# Electric, Magnetic Field Intensity and Density

Discussion in 'Electronic Basics' started by Anand P. Paralkar, Apr 7, 2009.

1. ### Anand P. ParalkarGuest

Hi,

I am a reading a book on electromagnetism and I read the following
relations:

1. For electric intensity and field density:

The flux density D is *independant* of the medium whereas the
intensity E is *dependant* on the medium. This is
captured by the equation:

D = eE; where e is the permittivity of the medium.

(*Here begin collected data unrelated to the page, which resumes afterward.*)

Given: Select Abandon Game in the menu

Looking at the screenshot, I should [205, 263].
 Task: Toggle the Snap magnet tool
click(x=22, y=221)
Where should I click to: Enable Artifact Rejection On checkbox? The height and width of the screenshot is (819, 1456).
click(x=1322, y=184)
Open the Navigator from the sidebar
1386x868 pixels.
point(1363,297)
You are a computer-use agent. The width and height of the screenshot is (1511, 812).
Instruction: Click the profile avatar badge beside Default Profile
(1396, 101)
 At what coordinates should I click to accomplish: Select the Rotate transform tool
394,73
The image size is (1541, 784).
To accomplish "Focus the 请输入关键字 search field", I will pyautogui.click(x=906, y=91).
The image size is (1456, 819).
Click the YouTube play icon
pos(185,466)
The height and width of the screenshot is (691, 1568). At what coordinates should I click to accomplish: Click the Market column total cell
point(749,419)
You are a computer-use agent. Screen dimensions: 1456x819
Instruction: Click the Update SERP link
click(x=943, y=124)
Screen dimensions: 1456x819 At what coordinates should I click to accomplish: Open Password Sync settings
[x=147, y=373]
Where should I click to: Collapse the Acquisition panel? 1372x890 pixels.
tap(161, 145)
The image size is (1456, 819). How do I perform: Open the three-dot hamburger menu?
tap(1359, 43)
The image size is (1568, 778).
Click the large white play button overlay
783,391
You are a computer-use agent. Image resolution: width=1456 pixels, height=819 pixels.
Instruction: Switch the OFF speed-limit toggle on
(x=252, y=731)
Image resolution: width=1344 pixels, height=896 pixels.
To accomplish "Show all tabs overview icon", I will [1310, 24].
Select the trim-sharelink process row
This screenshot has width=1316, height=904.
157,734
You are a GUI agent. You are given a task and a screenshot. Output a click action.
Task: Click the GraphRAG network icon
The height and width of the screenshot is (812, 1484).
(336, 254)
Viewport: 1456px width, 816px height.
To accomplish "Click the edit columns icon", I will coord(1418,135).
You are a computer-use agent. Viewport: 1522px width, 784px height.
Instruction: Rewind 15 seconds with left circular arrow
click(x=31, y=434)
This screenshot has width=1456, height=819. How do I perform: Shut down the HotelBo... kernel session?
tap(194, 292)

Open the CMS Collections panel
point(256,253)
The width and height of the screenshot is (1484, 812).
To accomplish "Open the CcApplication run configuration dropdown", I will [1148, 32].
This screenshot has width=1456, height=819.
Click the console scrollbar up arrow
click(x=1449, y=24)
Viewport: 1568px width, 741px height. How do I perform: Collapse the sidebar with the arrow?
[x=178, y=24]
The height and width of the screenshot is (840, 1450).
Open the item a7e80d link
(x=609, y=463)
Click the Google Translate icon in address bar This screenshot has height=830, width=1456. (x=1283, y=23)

2. For magnetic intensity and field density:

The flux density B is *dependant* on the medium whereas the intensity
H is *independant* of the medium. This is
captured by the equation:

B = uH; where u is the magnetic permeability of the medium.

I would like to know:

Q1. Why this difference in approach between the electric and magnetic
fields. Why can't we have
both the intensties to be independant (or dependant) on the medium
or vice-versa?

Q2. Why have two distinct notions (for both electric and magnetic field):
1. Intensity vector and, 2. Flux density
vector? (Especially when both the notions indicate the same
thing - the intensity of the field at a point.)

Thanks,
Anand

Anand P. Paralkar, Apr 7, 2009

2. ### Guest

On Apr 7, 7:16 pm, Tim Wescott <> wrote:
> Anand P. Paralkar wrote:
> > Hi,

>
> > I am a reading a book on electromagnetism and I read the following
> > relations:

>
> >  1. For electric intensity and field density:

>
> >      The flux density D is *independant* of the medium whereas the
> > intensity E is *dependant* on the medium.  This is
> >       captured by the equation:

>
> >          D = eE; where e is the permittivity of the medium.

>
> >  2. For magnetic intensity and field density:

>
> >      The flux density B is *dependant* on the medium whereas the
> > intensity H is *independant* of the medium.  This is
> >      captured by the equation:

>
> >        B = uH; where u is the magnetic permeability of the medium.

>
> > I would like to know:

>
> >  Q1. Why this difference in approach between the electric and magnetic
> > fields.  Why can't we have
> >         both the intensties to be independant (or dependant) onthe
> > medium or vice-versa?

>
> >  Q2. Why have two distinct notions (for both electric and magnetic
> > field): 1. Intensity vector and, 2. Flux density
> >         vector?  (Especially when both the notions indicate the same
> > thing - the intensity of the field at a point.)

>
> > Thanks,
> > Anand

>
> A1:
>
> I believe that the various symbols and equations were in use before
> James Clerk Maxwell unified the treatment of electricity and magnetism
> -- without understanding that they were dealing with essentially the
> same thing, Faraday and Ampere had no reason to coordinate their efforts
> with Henry and Gauss.
>
> Now it's too late to change.
>
> A2:
>
> Because the intensity and flux density are different things, and as long
> as you are interested in calculating the fields in the presence of more
> than just a vacuum, you need to know how the permeability and
> permitivity affect the behavior of the fields.
>
> --
>
> Tim Wescott
> Wescott Design Serviceshttp://www.wescottdesign.com
>
> Do you need to implement control loops in software?
> "Applied Control Theory for Embedded Systems" was written for you.
> See details athttp://www.wescottdesign.com/actfes/actfes.html- Hide quoted text -
>
> - Show quoted text -

Indeed it wasn't until recently (1960's?) that we came to understand
that it is the B field that is fundamental and not the H field

http://en.wikipedia.org/wiki/Magnetic_field#cite_note-0

Thanks to Purcell (and Feynman?) was were teaching the intro physics
course.

The Feynman Lectures on Physics (volume 2.) does a nice job of making
this distinction. Bottom line is that D and H are sometimes useful
for 'book keeping' but the physics is in E and P, and B and M.